Stored data entries
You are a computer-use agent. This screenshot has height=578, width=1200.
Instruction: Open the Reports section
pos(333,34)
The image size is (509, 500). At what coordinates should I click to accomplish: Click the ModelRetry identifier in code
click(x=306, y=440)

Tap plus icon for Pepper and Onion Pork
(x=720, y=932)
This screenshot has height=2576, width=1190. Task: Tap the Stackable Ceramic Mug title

## [HOW TO COMPLETE THIS TASK]
Could you restate, word for word, every line from the one containing "Instruction: Open the Reports section" through the last line of the records above, and nothing more?

## [TASK ANSWER]
Instruction: Open the Reports section
pos(333,34)
The image size is (509, 500). At what coordinates should I click to accomplish: Click the ModelRetry identifier in code
click(x=306, y=440)

Tap plus icon for Pepper and Onion Pork
(x=720, y=932)
This screenshot has height=2576, width=1190. Task: Tap the Stackable Ceramic Mug title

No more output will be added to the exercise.